(Stored records)
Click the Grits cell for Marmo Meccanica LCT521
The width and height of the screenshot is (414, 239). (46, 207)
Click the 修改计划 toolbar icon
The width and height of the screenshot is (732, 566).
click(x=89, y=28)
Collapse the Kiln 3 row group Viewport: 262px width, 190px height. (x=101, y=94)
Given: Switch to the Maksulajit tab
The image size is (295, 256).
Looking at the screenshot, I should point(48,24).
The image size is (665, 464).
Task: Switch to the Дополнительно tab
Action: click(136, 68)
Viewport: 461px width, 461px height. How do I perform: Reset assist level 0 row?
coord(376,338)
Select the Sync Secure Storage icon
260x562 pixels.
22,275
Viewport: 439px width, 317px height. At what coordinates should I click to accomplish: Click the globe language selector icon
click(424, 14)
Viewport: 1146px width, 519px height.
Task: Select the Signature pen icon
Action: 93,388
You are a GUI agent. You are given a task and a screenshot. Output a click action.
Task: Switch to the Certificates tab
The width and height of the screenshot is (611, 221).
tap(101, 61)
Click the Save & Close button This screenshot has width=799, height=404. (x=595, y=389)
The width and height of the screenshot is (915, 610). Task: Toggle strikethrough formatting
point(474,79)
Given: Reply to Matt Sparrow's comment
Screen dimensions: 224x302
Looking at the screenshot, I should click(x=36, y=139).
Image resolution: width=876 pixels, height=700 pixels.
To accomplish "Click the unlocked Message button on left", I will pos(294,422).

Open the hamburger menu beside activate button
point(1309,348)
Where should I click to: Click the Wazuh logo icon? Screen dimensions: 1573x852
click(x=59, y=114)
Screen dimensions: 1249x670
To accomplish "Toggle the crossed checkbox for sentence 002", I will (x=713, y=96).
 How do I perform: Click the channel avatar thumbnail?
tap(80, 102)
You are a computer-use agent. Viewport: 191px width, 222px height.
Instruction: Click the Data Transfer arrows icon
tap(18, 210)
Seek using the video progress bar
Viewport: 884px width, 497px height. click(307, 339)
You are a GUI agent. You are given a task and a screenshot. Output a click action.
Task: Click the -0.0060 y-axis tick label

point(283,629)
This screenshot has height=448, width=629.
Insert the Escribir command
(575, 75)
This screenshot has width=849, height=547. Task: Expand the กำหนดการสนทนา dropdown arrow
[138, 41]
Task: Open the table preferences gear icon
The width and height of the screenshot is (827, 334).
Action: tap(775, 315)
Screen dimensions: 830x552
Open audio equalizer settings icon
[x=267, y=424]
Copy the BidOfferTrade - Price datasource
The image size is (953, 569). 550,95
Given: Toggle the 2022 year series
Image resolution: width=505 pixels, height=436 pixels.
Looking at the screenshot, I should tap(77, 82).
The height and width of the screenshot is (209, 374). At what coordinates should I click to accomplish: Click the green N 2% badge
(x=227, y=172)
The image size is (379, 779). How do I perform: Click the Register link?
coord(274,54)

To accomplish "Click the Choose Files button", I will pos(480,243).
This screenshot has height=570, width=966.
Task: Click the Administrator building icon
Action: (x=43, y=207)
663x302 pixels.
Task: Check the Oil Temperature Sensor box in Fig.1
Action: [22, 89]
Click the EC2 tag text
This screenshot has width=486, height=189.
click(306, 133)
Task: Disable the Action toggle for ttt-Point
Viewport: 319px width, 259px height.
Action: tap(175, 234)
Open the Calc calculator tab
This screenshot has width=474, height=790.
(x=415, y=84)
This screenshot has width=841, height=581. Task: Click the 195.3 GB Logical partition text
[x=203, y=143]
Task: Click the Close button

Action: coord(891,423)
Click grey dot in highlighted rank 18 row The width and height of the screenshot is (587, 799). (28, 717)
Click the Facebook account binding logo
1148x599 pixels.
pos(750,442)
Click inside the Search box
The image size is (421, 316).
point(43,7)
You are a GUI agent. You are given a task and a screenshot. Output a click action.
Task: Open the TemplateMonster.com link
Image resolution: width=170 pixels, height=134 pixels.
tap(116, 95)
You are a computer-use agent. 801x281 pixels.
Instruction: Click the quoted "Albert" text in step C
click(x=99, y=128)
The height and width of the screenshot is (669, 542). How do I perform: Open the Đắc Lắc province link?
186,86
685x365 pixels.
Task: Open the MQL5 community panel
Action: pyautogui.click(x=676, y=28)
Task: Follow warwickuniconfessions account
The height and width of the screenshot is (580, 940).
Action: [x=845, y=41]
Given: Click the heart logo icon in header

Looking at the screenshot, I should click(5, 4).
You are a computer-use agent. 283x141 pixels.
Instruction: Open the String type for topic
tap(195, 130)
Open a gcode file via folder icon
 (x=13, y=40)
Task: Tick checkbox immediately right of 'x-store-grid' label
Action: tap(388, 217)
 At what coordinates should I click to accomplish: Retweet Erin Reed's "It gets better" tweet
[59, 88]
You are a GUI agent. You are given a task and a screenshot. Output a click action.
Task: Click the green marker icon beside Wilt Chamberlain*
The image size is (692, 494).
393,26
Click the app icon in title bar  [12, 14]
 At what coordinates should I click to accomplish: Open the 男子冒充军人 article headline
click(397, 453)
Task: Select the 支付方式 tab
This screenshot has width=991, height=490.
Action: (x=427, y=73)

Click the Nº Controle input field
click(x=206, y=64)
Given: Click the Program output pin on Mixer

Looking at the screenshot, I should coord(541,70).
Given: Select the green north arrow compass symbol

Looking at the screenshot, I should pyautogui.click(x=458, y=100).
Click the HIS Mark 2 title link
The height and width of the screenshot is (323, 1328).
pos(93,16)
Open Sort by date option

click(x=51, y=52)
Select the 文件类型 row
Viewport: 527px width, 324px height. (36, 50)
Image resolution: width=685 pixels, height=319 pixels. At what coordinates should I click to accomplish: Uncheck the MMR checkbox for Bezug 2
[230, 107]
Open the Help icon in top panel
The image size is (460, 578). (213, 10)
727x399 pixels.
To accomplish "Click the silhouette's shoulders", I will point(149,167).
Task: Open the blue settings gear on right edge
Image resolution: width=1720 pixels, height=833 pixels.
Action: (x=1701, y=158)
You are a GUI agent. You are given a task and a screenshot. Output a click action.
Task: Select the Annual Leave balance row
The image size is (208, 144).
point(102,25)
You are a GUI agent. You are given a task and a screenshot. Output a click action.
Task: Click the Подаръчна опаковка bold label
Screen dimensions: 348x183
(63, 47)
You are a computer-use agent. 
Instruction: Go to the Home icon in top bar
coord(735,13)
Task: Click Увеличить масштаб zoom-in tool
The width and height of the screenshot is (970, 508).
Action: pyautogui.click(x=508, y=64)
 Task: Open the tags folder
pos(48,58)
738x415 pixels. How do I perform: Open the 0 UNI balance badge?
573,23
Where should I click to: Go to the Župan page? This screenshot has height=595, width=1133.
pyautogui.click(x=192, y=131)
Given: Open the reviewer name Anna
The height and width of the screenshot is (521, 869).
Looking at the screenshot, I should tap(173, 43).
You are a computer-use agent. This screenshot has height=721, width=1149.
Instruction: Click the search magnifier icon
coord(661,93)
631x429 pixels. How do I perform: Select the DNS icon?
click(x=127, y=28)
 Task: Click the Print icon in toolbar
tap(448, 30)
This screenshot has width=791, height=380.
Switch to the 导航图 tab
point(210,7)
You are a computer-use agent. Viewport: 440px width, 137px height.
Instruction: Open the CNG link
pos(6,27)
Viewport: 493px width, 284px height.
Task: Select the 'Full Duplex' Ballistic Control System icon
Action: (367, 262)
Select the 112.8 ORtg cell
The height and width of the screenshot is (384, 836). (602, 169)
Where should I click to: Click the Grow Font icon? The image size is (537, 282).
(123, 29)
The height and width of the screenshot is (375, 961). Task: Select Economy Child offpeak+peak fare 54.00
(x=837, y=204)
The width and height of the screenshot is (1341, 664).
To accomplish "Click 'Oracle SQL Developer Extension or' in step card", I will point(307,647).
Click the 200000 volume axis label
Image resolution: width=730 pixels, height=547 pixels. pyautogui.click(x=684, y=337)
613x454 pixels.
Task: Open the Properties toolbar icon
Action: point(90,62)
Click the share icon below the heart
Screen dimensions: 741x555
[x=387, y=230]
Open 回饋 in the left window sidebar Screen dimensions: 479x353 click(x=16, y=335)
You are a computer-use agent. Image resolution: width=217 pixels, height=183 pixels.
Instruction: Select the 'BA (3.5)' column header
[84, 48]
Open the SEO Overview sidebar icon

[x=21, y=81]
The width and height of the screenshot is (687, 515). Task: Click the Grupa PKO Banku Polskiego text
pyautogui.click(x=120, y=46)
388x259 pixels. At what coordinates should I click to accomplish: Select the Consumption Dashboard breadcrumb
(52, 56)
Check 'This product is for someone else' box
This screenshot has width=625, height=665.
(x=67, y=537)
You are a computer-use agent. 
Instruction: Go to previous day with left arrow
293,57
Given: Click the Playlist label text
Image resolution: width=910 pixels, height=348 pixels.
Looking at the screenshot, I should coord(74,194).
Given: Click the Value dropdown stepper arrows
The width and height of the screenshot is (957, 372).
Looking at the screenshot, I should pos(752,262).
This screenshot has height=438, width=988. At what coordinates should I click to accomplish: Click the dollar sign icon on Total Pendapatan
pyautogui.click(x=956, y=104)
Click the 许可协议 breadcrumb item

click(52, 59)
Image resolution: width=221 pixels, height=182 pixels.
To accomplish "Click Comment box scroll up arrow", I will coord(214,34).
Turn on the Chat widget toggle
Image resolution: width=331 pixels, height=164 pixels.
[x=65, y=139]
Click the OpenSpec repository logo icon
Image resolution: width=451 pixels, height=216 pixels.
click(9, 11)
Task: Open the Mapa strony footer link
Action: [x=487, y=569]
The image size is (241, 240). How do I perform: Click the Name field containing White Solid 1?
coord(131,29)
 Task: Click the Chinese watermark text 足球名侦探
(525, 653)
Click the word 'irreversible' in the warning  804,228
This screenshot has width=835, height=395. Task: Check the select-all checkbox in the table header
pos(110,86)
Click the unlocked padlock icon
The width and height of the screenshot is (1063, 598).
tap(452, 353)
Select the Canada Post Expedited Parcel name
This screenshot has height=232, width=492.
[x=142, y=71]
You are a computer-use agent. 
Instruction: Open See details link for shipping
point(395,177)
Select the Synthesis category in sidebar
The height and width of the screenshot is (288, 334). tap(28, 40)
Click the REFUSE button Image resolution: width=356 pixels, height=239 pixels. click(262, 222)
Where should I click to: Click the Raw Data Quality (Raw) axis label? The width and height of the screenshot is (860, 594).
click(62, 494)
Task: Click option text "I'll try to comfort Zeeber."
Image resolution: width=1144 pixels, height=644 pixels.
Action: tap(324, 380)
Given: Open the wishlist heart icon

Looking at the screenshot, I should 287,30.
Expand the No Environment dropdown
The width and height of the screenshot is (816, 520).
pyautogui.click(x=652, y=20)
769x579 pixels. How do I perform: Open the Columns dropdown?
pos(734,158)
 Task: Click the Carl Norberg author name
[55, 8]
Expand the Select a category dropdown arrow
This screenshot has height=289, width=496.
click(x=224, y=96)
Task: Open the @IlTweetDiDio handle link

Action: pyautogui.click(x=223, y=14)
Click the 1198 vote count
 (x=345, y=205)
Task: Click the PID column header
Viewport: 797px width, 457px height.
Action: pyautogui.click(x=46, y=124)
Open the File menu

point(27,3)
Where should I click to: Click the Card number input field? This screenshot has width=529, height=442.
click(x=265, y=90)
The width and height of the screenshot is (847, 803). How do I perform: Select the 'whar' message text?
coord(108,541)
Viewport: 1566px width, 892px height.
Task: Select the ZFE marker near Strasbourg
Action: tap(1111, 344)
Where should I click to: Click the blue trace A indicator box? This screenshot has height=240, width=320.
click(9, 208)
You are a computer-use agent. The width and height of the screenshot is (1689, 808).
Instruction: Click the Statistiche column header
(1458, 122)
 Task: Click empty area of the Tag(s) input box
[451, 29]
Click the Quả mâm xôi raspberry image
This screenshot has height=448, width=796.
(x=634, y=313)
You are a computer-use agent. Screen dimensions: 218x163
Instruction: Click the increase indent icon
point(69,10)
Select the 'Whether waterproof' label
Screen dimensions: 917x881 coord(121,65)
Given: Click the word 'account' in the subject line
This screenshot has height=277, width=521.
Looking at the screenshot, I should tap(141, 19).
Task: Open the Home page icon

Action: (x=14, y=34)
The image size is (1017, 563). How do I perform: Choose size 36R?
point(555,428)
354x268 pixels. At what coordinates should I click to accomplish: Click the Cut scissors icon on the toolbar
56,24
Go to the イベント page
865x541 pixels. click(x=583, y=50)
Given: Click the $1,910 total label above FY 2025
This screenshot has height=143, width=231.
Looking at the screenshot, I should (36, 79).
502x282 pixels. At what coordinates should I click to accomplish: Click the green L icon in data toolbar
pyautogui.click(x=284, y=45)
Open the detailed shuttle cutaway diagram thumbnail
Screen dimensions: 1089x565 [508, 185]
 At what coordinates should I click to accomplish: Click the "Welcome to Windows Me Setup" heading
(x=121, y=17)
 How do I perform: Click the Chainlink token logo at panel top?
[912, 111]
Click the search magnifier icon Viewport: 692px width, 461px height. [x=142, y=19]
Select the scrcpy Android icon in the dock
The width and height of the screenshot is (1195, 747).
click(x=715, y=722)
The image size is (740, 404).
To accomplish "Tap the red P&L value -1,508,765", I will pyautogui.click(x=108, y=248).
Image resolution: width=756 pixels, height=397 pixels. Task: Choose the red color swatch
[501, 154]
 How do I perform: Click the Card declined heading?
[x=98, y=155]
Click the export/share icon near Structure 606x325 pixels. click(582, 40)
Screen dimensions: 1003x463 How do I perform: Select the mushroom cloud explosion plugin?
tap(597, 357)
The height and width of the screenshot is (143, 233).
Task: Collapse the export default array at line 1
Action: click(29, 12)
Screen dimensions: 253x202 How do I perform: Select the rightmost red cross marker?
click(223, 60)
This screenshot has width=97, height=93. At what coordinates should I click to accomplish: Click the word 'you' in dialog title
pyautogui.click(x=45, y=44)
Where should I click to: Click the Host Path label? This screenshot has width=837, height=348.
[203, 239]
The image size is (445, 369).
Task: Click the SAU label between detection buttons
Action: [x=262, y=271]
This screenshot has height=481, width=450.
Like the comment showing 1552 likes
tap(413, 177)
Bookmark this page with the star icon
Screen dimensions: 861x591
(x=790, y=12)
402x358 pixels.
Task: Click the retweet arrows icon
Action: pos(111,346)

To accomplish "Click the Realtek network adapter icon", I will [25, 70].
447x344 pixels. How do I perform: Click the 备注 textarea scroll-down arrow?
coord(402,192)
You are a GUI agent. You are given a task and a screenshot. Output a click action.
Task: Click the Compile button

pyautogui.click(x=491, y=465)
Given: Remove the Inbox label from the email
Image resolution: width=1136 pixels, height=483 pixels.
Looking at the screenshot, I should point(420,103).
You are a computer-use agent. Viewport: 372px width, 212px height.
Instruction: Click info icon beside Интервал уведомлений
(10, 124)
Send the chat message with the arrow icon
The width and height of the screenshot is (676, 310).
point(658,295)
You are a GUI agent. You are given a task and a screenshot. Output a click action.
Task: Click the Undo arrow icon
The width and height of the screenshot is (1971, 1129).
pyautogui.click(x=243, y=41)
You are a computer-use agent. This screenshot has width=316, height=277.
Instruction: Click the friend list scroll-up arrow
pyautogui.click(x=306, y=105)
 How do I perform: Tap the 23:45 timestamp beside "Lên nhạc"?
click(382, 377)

### What you need to do
From the line holding "This screenshot has height=448, width=796." to the line holding "Given: Click the $1,910", inclusive, restate each line above exactly as written.

### Written response
This screenshot has height=448, width=796.
(x=634, y=313)
You are a computer-use agent. Screen dimensions: 218x163
Instruction: Click the increase indent icon
point(69,10)
Select the 'Whether waterproof' label
Screen dimensions: 917x881 coord(121,65)
Given: Click the word 'account' in the subject line
This screenshot has height=277, width=521.
Looking at the screenshot, I should tap(141, 19).
Task: Open the Home page icon

Action: (x=14, y=34)
The image size is (1017, 563). How do I perform: Choose size 36R?
point(555,428)
354x268 pixels. At what coordinates should I click to accomplish: Click the Cut scissors icon on the toolbar
56,24
Go to the イベント page
865x541 pixels. click(x=583, y=50)
Given: Click the $1,910 total label above FY 2025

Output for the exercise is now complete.